Introduction

At the scale of microorganisms, marine environments are heterogeneous — environmental conditions and bacterial communities vary on the scale of microns to millimeters (Long and Azam 2001; Simon et al. 2002; Azam and Malfatti 2007; Stocker 2012). A main contributor to the ocean’s microscale heterogeneity are particles that vary in size, shape, density, and chemical composition (Alldredge and Silver 1988). These particles are habitats for microorganisms whose metabolic and behavioral niches differ from those of free living organisms (Simon et al. 2002; Leu et al. 2022). Microbial communities can differ between individual particles (Bižić-Ionescu et al. 2018; Farnelid et al. 2018). Particles of different sizes harbor distinct microbial communities (Duret et al. 2015; Mestre et al. 2017). Highly size resolved measurements from global sampling efforts have shown that particle size variability promotes microbial diversity globally (Mestre et al. 2018). Additionally, chemical species such as oxygen and nitrate have diffusion gradients in large particles, allowing anoxic zones under low oxygen or sulfidic zones under low nitrate (Ploug et al. 1997; Stief et al. 2016; Bianchi et al. 2018; Fuchsman et al. 2019b; Saunders et al. 2019; Raven et al. 2021). Previous analyses of bacterial communities along the particle size spectrum have been semi-quantitative, providing relative abundance estimates (fraction of the total community), rather than estimates of quantitative abundance (cells per liter of water or milligram of particle). Therefore, we implemented a novel size fractionation approach to allow collection of DNA, microscopic samples and concentrations of the particles themselves in each size fraction, and utilized standards to quantitatively describe microbial distributions along the particle size spectrum.
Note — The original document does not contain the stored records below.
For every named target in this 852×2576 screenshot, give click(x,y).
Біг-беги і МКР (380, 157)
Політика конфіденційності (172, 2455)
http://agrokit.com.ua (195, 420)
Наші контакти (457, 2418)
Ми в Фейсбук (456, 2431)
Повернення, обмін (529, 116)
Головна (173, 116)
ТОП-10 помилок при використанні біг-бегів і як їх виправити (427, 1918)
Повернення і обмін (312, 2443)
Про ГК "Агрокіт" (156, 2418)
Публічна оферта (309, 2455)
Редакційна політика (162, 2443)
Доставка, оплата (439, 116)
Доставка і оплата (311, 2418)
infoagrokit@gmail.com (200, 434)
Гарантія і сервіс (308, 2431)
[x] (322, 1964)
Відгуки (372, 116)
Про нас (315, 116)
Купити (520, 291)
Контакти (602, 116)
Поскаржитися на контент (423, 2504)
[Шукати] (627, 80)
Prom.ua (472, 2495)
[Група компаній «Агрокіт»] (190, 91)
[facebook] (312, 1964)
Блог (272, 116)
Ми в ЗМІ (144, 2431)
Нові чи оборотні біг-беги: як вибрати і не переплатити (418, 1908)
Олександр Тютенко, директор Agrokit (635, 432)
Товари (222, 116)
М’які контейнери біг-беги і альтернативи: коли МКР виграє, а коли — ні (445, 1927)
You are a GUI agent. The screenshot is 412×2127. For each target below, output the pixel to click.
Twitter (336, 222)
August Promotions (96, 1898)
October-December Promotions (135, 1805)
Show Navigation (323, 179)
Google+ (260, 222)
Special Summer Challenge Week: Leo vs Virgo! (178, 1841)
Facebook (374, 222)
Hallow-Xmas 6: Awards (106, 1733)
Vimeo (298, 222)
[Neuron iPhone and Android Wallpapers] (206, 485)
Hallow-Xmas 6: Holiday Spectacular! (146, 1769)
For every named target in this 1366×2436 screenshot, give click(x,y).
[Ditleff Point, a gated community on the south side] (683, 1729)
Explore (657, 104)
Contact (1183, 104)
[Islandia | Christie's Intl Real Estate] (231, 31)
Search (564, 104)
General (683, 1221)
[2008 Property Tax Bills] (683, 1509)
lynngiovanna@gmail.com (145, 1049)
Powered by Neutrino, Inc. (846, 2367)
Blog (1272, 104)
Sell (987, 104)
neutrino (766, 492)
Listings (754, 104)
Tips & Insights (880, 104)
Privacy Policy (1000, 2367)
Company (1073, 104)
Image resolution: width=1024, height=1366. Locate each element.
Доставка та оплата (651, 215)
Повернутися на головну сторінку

The Chesapeake Bay is the largest estuary in the United States and provides a well-studied model system characterized by high production and active biogeochemical processes (Turk et al. 2021). The Bay is characterized by abundant particles, which transport nutrients and carbon through the system (Sanford et al. 2001; Malpezzi et al. 2013; Palinkas et al. 2019). Particles transport organic carbon to the middle of the Bay, where it fuels microbial respiration, depleting the mid-Bay of oxygen (Wang and Hood 2020) and creating a seasonally oxygen-starved environment (Testa et al. 2018). Bacteria in the anoxic Bay are known to produce greenhouse gasses including methane (Gelesh et al. 2016) and nitrous oxide (Ji et al. 2018; Laperriere et al. 2019), as well as hydrogen sulfide (Luther et al. 1988) which is toxic to marine life (Kang 1997; Boyd 2014). Sulfur oxidizing bacteria, responsible for the removal of hydrogen sulfide and other reduced sulfur species have been identified in the hypoxic Bay (Crump et al. 2007; Findlay et al. 2015), potentially using nitrogen species as terminal electron acceptors (Arora-Williams et al. 2022). Methane appears to be produced in the sediments, but is oxidized in the water column (Reeburgh 1969; Hagen and Vogt 1999; Gelesh et al. 2016). However, it is unknown whether and on what sizes of particles methane and sulfur cycling bacteria associate. Bay microbial communities vary across space and season (Kan et al. 2006, 2007; Wang et al. 2020; Arora-Williams et al. 2022). Furthermore, in general, particle and free-living microbial communities differ (DeLong et al. 1993; Bidle and Fletcher 1995). However, no investigation of the spatial variability of particle associated bacterial communities using modern techniques has been done in the Bay. In this manuscript we describe particle size resolved measurements of microbial communities and how they vary across space in the Chesapeake Bay.